いつもと逆パターン!

まさかの帰り便で

 世界に5機しかなく、胴体上部が大きく膨らんだルックスが特徴のエアバス製貨物機「ベルーガST」が、2024年2月21日午前に神戸空港へ飛来。今回のミッションであるヘリコプターの日本への輸送を完了し、同日19時30分前に神戸空港を発ちましたが、その後海外ではなく、関西空港へと向かいました。

「ベルーガST」は旅客機「A300-600」をベースとし、おもにエアバス製航空機のパーツを輸送する目的で作られました。特徴的なルックスは、本来は翼などの長尺の荷物を運ぶため。最大で幅7.1m、高さ6.7mの大型貨物を積載できます。「ベルーガ」は「シロイルカ」の意味で、このユニークな外観が由来です。

 また、「ベルーガST」はこの特別輸送機「ベルーガ」シリーズの初期タイプにあたり、現在は、エアバス製航空機のパーツ輸送業務は後継機である「ベルーガXL」が主担当に。そのようななかエアバスでは、パーツ輸送から外れた「ベルーガST」を利用し、その胴体を生かして、大型貨物の空輸サービスを提供する事業をスタート。この一環で、神戸空港へは今回含め4回飛来しています。

 これまでこの機の欧州から神戸へのフライトは、いくつか海外の国に立ち寄ったのち、一旦関西空港へ。
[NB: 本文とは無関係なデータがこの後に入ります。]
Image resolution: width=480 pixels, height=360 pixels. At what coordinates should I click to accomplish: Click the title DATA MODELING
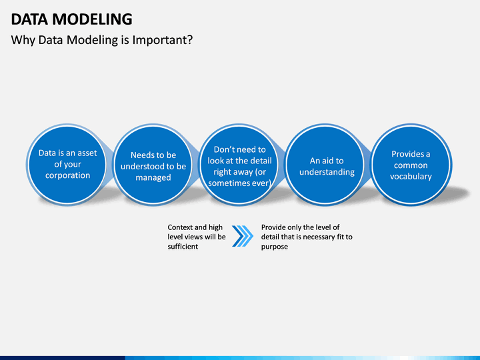(71, 19)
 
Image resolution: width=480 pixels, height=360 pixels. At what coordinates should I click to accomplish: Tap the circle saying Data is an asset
(67, 165)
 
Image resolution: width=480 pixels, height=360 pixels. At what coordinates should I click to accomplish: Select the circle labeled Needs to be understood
(153, 165)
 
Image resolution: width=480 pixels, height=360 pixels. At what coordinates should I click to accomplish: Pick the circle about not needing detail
(239, 165)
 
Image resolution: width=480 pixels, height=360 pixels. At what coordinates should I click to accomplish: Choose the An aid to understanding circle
(325, 165)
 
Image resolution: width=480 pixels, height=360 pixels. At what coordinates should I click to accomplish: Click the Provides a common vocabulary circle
(411, 165)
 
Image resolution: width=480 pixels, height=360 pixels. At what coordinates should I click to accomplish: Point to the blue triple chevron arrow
(243, 236)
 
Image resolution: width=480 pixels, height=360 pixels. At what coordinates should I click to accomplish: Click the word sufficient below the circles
(183, 247)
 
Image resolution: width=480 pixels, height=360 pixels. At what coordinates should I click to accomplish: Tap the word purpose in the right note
(274, 247)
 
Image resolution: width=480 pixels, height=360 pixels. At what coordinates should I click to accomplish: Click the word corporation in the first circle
(67, 175)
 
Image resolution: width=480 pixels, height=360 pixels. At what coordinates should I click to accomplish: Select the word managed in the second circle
(153, 177)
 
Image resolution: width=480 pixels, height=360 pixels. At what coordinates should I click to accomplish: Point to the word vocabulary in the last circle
(411, 176)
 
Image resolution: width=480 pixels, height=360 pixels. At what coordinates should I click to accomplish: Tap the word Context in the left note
(180, 227)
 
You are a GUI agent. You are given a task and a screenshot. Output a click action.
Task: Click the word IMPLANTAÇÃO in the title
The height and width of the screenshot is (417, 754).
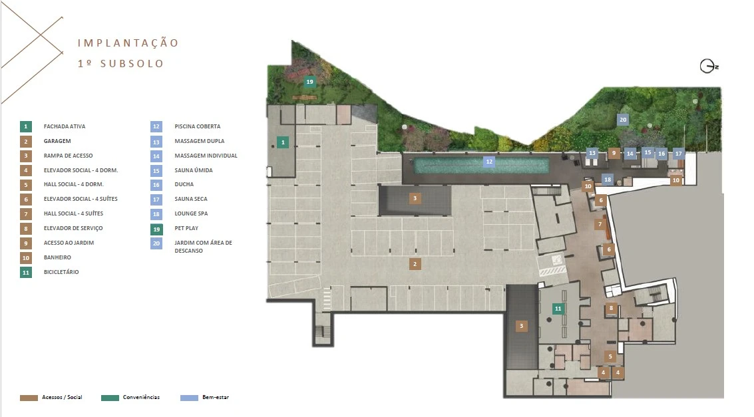(x=128, y=43)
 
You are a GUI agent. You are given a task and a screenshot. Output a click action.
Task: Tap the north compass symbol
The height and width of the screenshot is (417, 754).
(x=708, y=67)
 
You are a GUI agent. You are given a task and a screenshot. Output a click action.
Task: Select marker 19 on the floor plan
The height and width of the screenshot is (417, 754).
(x=309, y=82)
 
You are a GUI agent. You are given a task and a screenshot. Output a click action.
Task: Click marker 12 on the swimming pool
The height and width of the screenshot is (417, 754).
(x=489, y=162)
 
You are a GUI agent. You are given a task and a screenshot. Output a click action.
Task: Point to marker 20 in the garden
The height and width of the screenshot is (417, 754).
(x=623, y=120)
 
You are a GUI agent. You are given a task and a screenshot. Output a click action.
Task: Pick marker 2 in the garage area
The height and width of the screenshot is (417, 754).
(x=415, y=264)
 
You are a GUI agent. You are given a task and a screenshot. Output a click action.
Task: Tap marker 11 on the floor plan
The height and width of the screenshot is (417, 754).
(x=558, y=309)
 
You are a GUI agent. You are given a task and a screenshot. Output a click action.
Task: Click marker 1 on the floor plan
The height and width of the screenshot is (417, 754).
(x=283, y=142)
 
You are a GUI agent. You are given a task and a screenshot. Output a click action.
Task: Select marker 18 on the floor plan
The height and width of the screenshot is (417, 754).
(x=608, y=180)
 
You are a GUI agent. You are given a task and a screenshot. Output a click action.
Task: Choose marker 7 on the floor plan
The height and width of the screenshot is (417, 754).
(x=600, y=224)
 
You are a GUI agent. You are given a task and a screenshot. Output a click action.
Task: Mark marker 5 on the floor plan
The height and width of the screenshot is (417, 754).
(x=610, y=356)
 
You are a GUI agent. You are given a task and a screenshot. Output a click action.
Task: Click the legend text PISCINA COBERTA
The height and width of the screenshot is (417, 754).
(x=198, y=126)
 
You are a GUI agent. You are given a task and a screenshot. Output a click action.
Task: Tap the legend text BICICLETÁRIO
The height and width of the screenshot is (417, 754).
(x=61, y=272)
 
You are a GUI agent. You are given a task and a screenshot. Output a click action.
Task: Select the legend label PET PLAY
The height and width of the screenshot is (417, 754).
(x=186, y=228)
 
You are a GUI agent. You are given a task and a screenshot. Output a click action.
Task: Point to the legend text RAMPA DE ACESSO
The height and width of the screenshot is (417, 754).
(x=69, y=156)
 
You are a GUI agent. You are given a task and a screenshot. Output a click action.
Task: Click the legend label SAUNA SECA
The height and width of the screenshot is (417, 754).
(x=191, y=199)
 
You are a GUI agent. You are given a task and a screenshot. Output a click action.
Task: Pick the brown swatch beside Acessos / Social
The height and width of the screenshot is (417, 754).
(x=29, y=398)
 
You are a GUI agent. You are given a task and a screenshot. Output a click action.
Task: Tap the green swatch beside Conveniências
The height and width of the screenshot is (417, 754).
(x=110, y=398)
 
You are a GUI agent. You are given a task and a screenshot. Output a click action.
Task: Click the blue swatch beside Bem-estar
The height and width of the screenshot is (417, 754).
(x=190, y=398)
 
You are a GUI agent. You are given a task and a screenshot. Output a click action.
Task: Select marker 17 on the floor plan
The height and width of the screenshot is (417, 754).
(x=679, y=154)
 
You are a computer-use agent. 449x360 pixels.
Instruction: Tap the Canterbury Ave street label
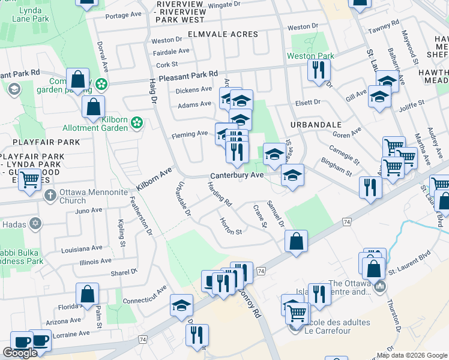tap(237, 175)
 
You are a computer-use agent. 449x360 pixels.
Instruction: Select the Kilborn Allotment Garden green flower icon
tap(137, 122)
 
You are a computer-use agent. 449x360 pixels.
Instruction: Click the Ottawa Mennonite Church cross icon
tap(50, 194)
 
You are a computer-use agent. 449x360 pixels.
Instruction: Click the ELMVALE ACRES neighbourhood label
tap(222, 34)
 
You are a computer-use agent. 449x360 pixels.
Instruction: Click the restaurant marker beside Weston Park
tap(319, 70)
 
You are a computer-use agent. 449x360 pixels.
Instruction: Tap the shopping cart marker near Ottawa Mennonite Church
tap(29, 179)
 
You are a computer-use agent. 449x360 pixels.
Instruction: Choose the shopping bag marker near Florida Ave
tap(87, 293)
そこから神戸へ来るというのが一般的でしたが、この日の神戸到着便では関西空港に立ち寄りませんでした。

 今回の関西寄港はなくなったと思いきや、航空機追跡サイト「フライトレーダー24」によると、神戸空港を離陸した「ベルーガST」は大阪湾・淡路島上空で旋回を繰り返し、35分のフライトを経て20時前、関西空港へと到着しています。

 今回のフライトで関西空港へ寄港した理由、ならびに関西空港からの出発時刻はわかってはいないものの、航空ファンにとっては、この機を国内で見られるチャンスが増えたという"嬉しい誤算”といえるかもしれません。